If you find this index is substantially slowing down your load times. Drop the index, perform your data load and then recreate it.
Full working example:
CREATE TABLE YourBigTable(
YourBigTableID INT IDENTITY(1,1) NOT NULL CONSTRAINT PK_YourBigTable_YourBigTableID PRIMARY KEY,
[Year] INT,
[Month] INT)
GO
CREATE VIEW dbo.vwMonthYear WITH SCHEMABINDING
AS
SELECT
[year],
[month],
COUNT_BIG(*) [MonthCount]
FROM [dbo].[YourBigTable]
GROUP BY [year],[month]
GO
CREATE UNIQUE CLUSTERED INDEX ICU_vwMonthYear_Year_Month ON [dbo].[vwMonthYear](Year,Month)
SELECT DISTINCT
[year],
[month]
FROM YourBigTable
-- Actual execution plan shows SQL server scaning ICU_vwMonthYear_Year_Month
create a materialized indexed view of:
SELECT DISTINCT
MonthCol, YearCol
FROM YourTable
you will now get access to the pre-computed distinct values without going through the work every time.

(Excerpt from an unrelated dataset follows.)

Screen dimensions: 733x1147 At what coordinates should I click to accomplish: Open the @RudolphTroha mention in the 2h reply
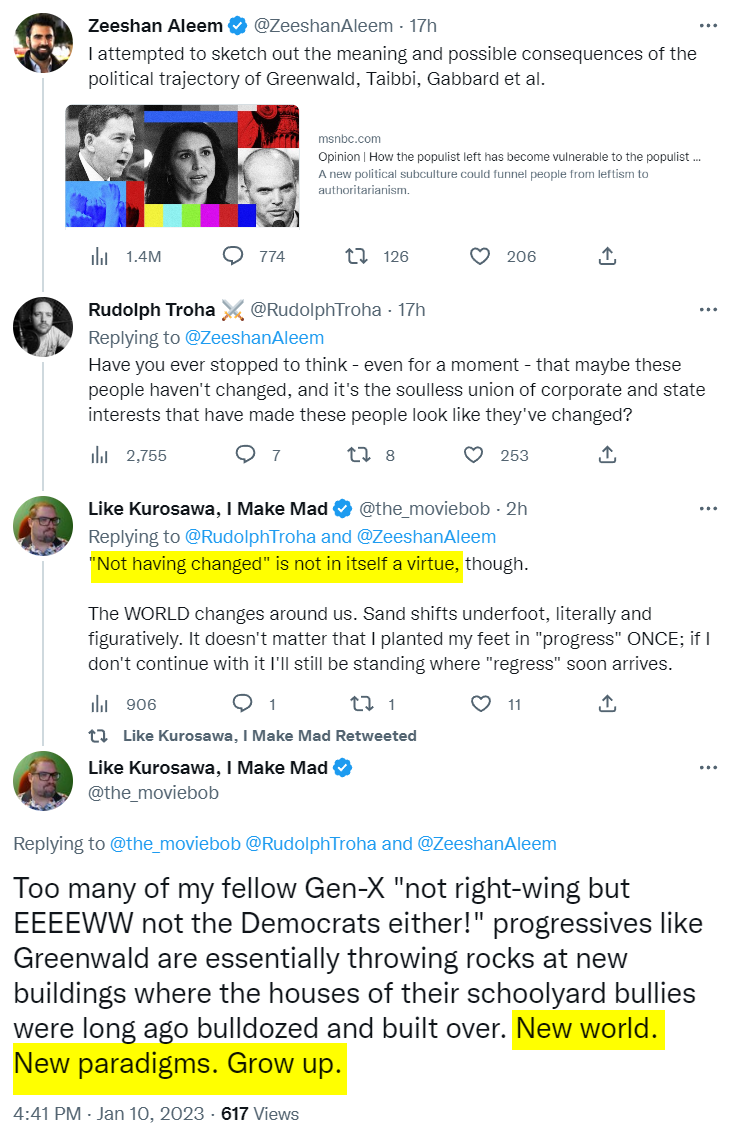[x=249, y=537]
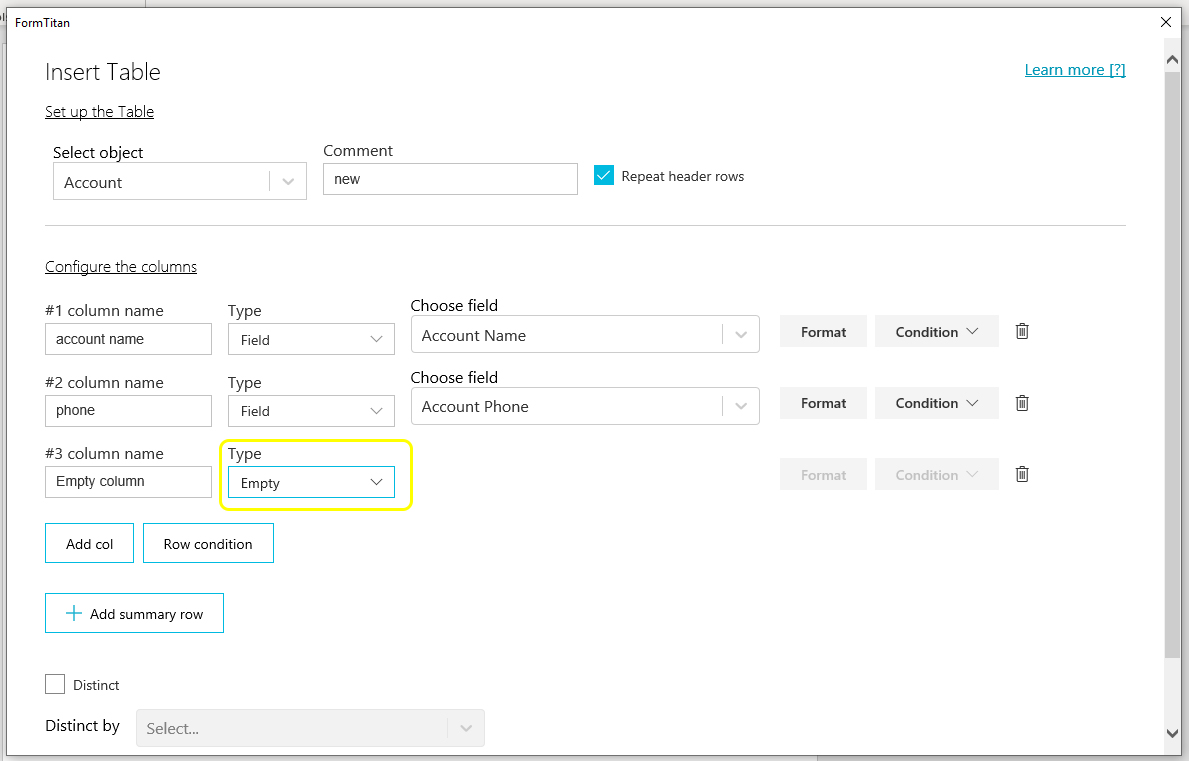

Make the date the first column in the table's clustered index key. This is very typical for historic data, because most, if not all, queries are interested in specific ranges and a clustered index on time can address this. All queries like 'month of May' need to be addressed as ranges, eg: WHERE DATECOLKEY BETWEEN '05/01/2010' AND '06/01/2001'. Answering a question like 'are there any records in May' will involve a simple seek into the clustered index.
While this seems complicated for a programmer mind, it is the optimal way to approach a database design problem.